## ASSIGNMENT
Scan the data below for lines holding the word "pixel", and copy each line found.

## ENTRIES SUPPLIED
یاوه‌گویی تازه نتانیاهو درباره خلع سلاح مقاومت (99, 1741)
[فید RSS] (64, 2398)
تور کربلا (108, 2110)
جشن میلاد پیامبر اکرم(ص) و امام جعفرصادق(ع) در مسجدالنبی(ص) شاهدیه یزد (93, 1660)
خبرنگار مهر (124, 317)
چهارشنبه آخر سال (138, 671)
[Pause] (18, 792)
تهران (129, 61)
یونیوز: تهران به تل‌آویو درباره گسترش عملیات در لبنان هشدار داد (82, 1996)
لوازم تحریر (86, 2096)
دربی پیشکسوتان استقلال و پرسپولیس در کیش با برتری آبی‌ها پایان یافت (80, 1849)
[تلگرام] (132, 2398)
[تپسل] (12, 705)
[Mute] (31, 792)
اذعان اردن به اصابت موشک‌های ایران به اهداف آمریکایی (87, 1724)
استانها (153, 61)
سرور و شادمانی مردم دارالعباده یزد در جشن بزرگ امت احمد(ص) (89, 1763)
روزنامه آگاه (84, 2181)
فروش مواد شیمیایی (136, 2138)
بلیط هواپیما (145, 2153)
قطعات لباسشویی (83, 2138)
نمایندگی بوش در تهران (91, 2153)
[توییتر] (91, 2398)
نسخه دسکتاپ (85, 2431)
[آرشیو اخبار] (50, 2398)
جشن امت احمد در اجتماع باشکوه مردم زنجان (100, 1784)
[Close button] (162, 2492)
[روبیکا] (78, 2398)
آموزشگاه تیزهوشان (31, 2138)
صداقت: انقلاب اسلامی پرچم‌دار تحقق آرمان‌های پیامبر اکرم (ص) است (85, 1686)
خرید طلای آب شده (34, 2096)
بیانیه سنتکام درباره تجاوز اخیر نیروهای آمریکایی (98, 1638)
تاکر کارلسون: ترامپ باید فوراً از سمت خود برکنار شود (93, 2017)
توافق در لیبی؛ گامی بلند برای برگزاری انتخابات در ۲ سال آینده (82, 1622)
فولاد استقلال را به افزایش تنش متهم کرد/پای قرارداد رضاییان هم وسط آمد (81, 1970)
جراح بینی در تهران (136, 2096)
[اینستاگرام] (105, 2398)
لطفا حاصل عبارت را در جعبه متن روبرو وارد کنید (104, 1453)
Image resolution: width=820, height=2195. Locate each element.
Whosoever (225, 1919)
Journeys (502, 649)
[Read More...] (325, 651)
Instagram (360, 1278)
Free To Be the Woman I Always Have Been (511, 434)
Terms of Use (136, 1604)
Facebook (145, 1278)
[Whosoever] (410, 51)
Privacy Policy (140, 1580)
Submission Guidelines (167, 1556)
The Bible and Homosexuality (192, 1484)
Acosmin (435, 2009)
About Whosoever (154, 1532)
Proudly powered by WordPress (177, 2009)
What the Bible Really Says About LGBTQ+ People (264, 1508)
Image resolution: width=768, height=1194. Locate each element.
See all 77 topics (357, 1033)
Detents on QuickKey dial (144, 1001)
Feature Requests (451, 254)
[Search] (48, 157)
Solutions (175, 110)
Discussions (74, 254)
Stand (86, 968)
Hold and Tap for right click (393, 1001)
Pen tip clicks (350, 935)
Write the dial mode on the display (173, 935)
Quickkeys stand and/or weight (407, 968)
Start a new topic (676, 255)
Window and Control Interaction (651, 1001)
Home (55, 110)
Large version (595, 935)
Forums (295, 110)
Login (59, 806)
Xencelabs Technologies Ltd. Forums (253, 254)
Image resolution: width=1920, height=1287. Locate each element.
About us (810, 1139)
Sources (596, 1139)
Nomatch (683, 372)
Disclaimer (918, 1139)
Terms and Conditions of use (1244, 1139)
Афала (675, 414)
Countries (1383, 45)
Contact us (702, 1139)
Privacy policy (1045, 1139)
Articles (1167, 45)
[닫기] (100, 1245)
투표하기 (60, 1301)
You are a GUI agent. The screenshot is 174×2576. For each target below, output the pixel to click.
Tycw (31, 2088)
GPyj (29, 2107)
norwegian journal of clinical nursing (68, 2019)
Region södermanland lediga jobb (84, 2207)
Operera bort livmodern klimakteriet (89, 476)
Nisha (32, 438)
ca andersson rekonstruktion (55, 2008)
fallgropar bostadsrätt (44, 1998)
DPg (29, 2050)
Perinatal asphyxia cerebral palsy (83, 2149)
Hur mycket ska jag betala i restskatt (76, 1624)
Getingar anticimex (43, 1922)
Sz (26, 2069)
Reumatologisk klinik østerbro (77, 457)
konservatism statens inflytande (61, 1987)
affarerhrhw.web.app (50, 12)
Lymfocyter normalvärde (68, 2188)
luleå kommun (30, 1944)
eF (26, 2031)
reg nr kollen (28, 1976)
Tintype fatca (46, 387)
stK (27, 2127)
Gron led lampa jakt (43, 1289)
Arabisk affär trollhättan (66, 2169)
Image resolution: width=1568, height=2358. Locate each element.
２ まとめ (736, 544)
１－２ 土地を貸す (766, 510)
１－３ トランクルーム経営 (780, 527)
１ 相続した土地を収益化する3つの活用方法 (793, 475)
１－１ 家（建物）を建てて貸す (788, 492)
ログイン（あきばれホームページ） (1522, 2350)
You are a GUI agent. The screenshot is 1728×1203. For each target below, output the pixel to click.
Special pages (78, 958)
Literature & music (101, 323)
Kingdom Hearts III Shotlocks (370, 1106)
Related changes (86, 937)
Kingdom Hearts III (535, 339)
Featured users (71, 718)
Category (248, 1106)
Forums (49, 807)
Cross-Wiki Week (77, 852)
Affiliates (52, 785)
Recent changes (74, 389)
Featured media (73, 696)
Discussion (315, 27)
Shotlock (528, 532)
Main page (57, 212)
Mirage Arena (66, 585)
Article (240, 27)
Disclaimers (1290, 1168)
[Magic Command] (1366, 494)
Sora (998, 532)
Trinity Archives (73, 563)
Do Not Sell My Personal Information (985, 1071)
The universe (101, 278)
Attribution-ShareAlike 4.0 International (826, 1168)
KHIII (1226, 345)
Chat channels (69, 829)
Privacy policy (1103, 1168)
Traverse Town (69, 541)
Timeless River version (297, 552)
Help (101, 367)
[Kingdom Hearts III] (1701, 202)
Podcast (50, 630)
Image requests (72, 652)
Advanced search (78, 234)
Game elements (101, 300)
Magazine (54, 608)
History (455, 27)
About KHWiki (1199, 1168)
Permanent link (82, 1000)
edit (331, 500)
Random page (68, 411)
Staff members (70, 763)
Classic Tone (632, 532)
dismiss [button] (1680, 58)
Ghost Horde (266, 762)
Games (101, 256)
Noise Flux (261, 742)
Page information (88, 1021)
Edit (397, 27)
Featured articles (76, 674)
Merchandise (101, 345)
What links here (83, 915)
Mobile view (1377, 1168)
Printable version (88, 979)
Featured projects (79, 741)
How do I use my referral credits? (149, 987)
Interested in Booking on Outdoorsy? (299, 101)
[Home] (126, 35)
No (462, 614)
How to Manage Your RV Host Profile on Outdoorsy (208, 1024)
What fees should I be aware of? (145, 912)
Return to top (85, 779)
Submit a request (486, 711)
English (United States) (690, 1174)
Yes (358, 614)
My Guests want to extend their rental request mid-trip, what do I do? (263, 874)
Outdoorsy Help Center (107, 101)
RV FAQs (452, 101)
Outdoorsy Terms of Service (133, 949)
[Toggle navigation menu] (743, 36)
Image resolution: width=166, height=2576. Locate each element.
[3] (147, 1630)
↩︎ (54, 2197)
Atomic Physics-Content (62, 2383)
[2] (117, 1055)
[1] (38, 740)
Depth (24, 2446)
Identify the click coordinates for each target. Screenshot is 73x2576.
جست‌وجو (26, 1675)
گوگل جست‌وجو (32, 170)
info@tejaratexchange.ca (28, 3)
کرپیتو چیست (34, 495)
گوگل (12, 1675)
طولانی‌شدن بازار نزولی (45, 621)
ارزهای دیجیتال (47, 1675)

## OUTPUT BELOW
You are a GUI agent. The screenshot is 174×2576. For each target below, output the pixel to click.
You are a GUI agent. The screenshot is 1728×1203. For each target below, output the pixel to click.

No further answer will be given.